**Given entries**
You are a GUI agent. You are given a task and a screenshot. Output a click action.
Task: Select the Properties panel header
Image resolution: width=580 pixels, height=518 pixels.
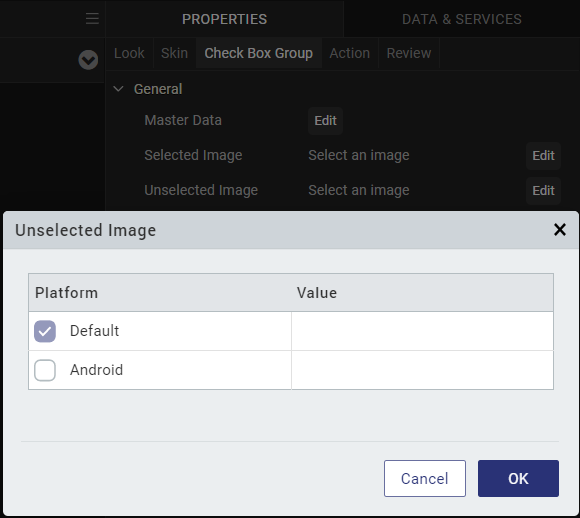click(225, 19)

...

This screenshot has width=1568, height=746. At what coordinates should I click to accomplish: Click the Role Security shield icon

**Exercise details**
Look through the entries above, find each line containing "screenshot", and copy it.

**Solved problem**
You are a GUI agent. You are given a task and a screenshot. Output a click action.
This screenshot has width=1568, height=746. At what coordinates should I click to accomplish: Click the Role Security shield icon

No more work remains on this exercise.